4. The waveform data recording method for power grid frequency anomaly events according to claim 3, characterized in that: The first time period is 15-25 seconds, and the sampling interval corresponding to the first downsampling rate is 2-6 seconds; the second time period is 3-7 seconds, and the sampling interval corresponding to the second downsampling rate is 30-70 milliseconds.
5. The waveform data recording method for power grid frequency anomaly events according to claim 1, characterized in that: In S4, the third downsampling rate is used during the third time period after the event is triggered, the fourth downsampling rate is used during the fourth time period, and the fifth downsampling rate is used during the fifth time period. The third downsampling rate, the fourth downsampling rate, and the fifth downsampling rate decrease sequentially, and the third time period, the fourth time period, and the fifth time period are arranged sequentially and their durations increase sequentially.
6. The waveform data recording method for power grid frequency anomaly events according to claim 5, characterized in that: The third time period is 50 seconds to 70 seconds, and the sampling interval corresponding to the third downsampling rate is 30 milliseconds to 70 milliseconds; the fourth time period is 3 minutes to 5 minutes, and the sampling interval corresponding to the fourth downsampling rate is 0.8 seconds to 1.2 seconds; the fifth time period is 4 minutes to 6 minutes, and the sampling interval corresponding to the fifth downsampling rate is 2 seconds to 6 seconds.
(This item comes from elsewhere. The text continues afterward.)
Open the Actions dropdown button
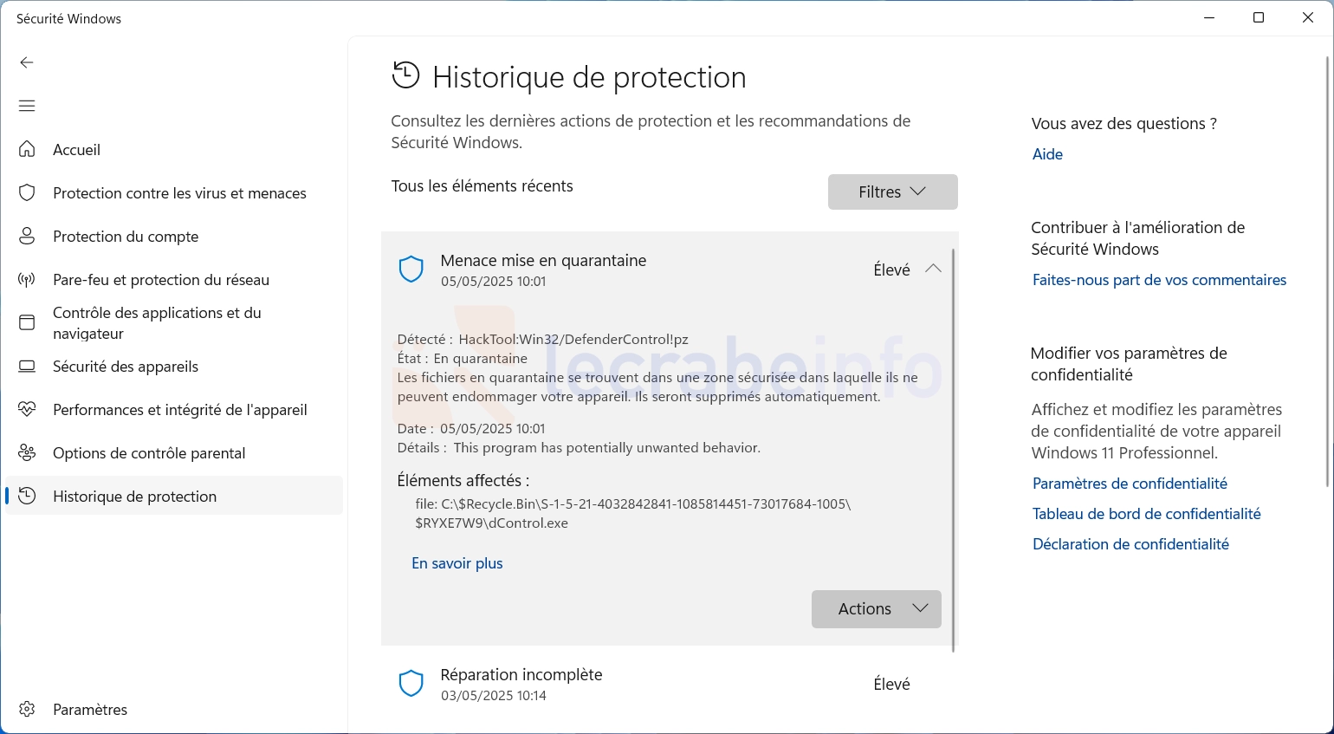Viewport: 1334px width, 734px height. click(x=876, y=609)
7. The waveform data recording method for power grid frequency anomaly events according to claim 1, characterized in that: In step S5, read requests are responded to in chronological order of event occurrence, with the earliest event data being transmitted first.
8. A waveform data recording device for a power grid frequency anomaly event that implements the method of any one of claims 1-7, characterized in that, include: The data acquisition module is used to continuously acquire electrical parameter data of the power grid under normal operating conditions, including the power grid frequency; The cache management module is used to receive the data collected by the data acquisition module and cache it in volatile memory to form a rolling time window; The event detection module is used to detect whether the power grid frequency exceeds a preset threshold and continues for a preset duration based on the power grid frequency data collected by the data acquisition module; if so, an event flag is triggered. The data processing module is used to read the rolling time window data from the cache management module when the event is triggered, according to the event flag of the event detection module, segment the data according to the time distance from the trigger time and process it with different downsampling rates, and process the data continuously collected by the data acquisition module after the event is triggered with decreasing downsampling rates according to the time distance from the trigger time. The storage control module is used to save the data processed by the data processing module to the first non-volatile memory, and after saving, record the readable identifier of the corresponding event and record the readable identifier to the event mapping table of the second non-volatile memory; The communication interface module is used to respond to data reading requests from external devices based on the readable identifier recorded by the storage control module, transmit waveform data stored in the first non-volatile memory, and delete the corresponding readable identifier after the transmission is completed.